The Federal Election Commission and Internal Revenue Service have permitted a vast expansion of host committee fundraising, arguing that since these organizations are nonpartisan "charities" or "business leagues," contributing to them does not present an issue of potential corruption or appearance of corruption. But CFI's investigation claims that federal and other elected officials, their financiers and party operatives are seeking largely corporate money to fund the conventions.

"The realty of fundraising for the Denver and Minneapolis-St. Paul conventions is that the party holding the convention and its local host committee look very much alike," the report says. "And with regard to spending, the party convention committee and the host committee simply meld into each other."

Although complete information is lacking on the amounts of pledges or contributions to host committees, a number of companies have publicly noted their commitments.

According to CFI, the largest ones are: Qwest Communications ($6 million for both conventions), Comcast ($5 million for Democrats), Xcel Energy ($2.25 million for Democrats and $1.2 million for Republicans), United Health Group ($1.5 million for Republicans), Union Pacific ($1 million for Democrats), Brownstein Hyatt Farber Schreck (more than $1 million for Democrats), Molson Coors Brewing ($1 million for Democrats), and St. Jude Medical ($1 million for Republicans).

Leaders of both parties are complicit, said Stephen Weissman, CFI's associate director for policy, and elected officials are not entirely clean, either.
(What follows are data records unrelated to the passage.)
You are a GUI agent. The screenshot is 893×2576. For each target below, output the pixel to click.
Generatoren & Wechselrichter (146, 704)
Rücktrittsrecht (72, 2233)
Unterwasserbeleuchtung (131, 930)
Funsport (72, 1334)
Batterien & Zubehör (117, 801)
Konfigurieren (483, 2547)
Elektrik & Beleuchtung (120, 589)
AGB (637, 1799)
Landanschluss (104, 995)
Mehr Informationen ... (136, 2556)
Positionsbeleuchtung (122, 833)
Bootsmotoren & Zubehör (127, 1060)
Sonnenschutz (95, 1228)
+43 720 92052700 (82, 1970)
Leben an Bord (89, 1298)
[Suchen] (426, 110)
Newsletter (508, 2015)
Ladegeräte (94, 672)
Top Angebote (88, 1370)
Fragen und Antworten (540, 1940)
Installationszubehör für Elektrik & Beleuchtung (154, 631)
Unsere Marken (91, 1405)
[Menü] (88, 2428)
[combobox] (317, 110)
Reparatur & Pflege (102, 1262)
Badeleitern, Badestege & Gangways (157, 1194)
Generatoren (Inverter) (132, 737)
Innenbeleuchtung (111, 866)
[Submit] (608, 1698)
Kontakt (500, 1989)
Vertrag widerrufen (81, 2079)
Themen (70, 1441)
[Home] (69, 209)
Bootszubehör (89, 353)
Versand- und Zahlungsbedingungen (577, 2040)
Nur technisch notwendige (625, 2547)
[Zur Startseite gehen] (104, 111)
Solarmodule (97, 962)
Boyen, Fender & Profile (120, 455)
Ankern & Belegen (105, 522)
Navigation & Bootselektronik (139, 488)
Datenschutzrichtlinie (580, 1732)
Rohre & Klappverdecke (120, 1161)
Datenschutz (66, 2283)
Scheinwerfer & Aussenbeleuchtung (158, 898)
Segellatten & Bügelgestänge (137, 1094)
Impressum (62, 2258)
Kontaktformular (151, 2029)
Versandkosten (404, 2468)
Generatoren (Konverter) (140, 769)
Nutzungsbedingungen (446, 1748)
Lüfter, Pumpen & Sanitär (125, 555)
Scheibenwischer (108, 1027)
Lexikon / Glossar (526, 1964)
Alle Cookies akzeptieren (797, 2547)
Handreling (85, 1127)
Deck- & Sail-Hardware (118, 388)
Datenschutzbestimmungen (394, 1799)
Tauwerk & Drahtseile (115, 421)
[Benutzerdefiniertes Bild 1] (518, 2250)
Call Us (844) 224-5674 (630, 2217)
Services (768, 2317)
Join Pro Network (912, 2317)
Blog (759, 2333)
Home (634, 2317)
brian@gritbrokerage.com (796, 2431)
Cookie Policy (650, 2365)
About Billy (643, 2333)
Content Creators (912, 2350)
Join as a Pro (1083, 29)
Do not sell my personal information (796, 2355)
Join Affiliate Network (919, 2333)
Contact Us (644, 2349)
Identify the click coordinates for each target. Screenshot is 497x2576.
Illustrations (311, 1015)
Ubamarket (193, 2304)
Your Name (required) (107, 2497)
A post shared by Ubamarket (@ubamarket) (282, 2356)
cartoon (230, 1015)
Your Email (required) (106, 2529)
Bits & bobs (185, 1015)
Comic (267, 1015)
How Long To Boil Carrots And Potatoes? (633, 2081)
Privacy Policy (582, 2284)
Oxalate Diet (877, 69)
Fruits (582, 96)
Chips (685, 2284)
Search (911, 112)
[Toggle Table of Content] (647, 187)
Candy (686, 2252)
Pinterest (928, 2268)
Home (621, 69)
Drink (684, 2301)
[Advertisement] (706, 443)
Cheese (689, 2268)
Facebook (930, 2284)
Take Minnesota's two top Republicans, Sen. Norm Coleman and Gov. Tim Pawlenty -- a McCain supporter and campaign co-chairman (and possible running mate) who is also a co-host of the Republican convention. Pawlenty and Coleman have been seeking funds from corporations on behalf of the convention organizers, offering golf outings and private dinners with GOP leaders. Republicans hope to raise about $58 million, and they say they're likely to meet that goal.

Meanwhile, facing a possible $15 million shortfall of their $41 million fundraising goal, Democrats are frantically trying to solicit cash. The host committee has already had to cancel 24 receptions and postpone a media walkthrough of the convention site.

The New York Times first reported that the Denver host committee sent out brochures offering companies access to 232 representatives, 51 senators and 28 governors in a "once in a lifetime" opportunity. And the higher the donation, the sweeter the benefits, including passes to hospitality suites and private functions hosted by Sen. Ken Salazar, Gov. Bill Ritter, Colorado congressmen and other top Democrats.

"The 2008 Democratic National Convention will bring together a unique group of business leaders, high-level lawmakers, members of the national and international media and prominent academics," the brochure says. "This is a rare opportunity to play a leadership role in a substantive discussion on timely issues affecting your industry with company executives, scholars, elected officials and members of the media."

As Denver political analyst Floyd Ciruli told the Wall Street Journal recently, "This is beginning to be a political embarrassment."